El partido más esperado del fútbol argentino ya está en marcha. River Plate y Boca Juniors se enfrentan en un nuevo Superclásico que paraliza al país, con un Estadio Monumental colmado y un clima que mezcla fiesta, nervios y mucha expectativa.
Desde horas antes del arranque, los alrededores del estadio fueron una locura: hinchas corriendo para entrar, banderas, bombos y un recibimiento impactante con lluvia de papeles que volvió a demostrar por qué este partido es único en el mundo.
En lo futbolístico, River llega con buen presente y quiere hacerse fuerte de local, mientras que Boca apuesta a sostener su racha positiva y dar el golpe en una cancha siempre complicada.
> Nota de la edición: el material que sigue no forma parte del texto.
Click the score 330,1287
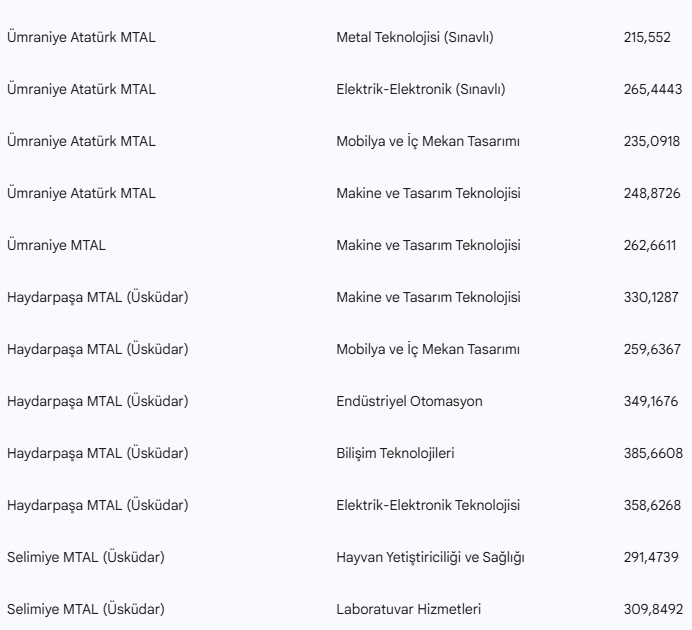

Ambos equipos confirmaron sus onces sin grandes sorpresas, apostando a lo mejor que tienen disponible.
Uno de los focos está puesto en las figuras jóvenes y en los nombres que pueden cambiar el partido en una jugada. También hay expectativa por cómo se dará el duelo en el mediocampo, donde se puede definir gran parte del trámite.
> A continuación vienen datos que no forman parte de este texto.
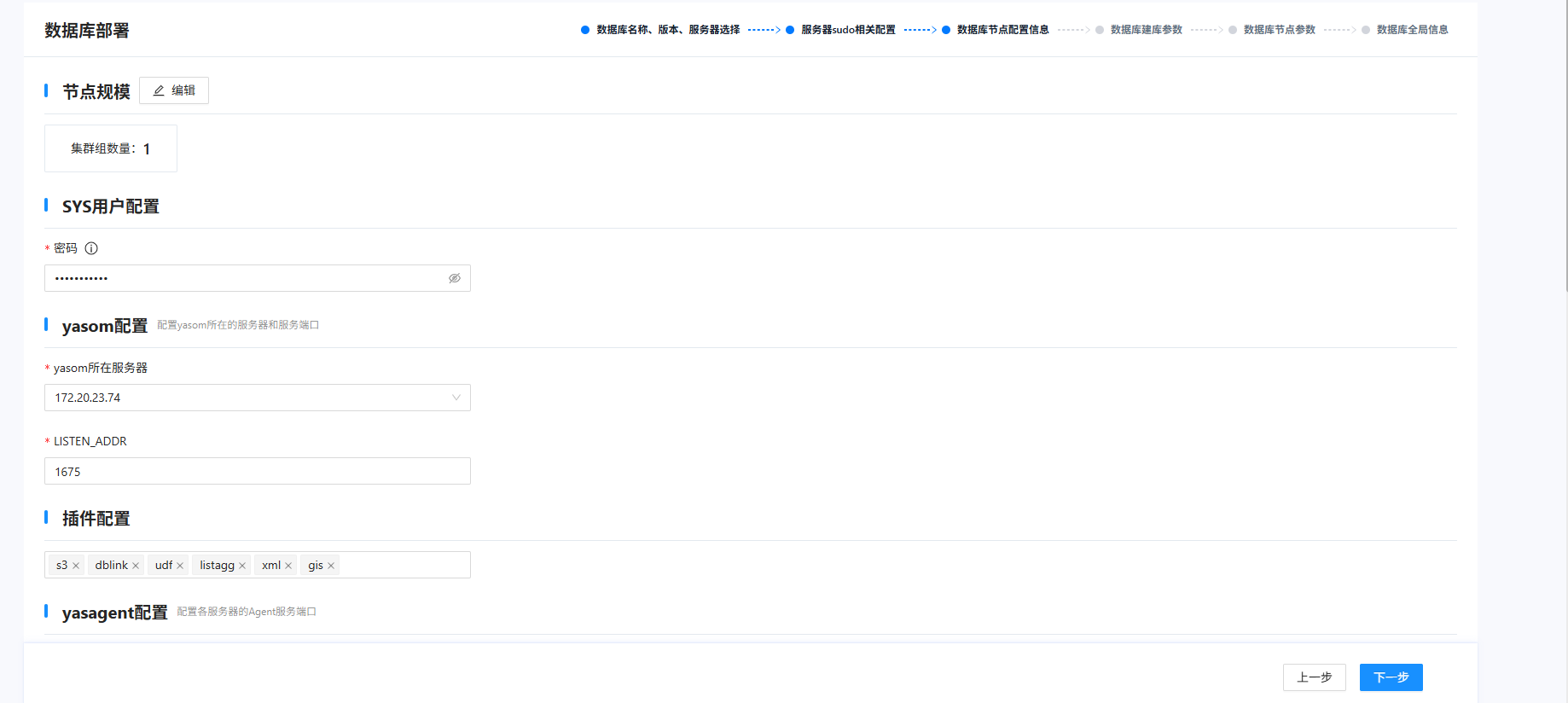
Task: Select the 数据库节点参数 step
Action: point(1279,30)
El historial marca lo parejo que es este clásico, y este nuevo capítulo no parece ser la excepción. Con ambos necesitados de sumar y mostrar carácter, el partido se juega como una final.
Como siempre, el Superclásico no es solo un partido: es emoción, historia y una pasión que atraviesa generaciones. Y esta vez, otra vez, el país entero está mirando.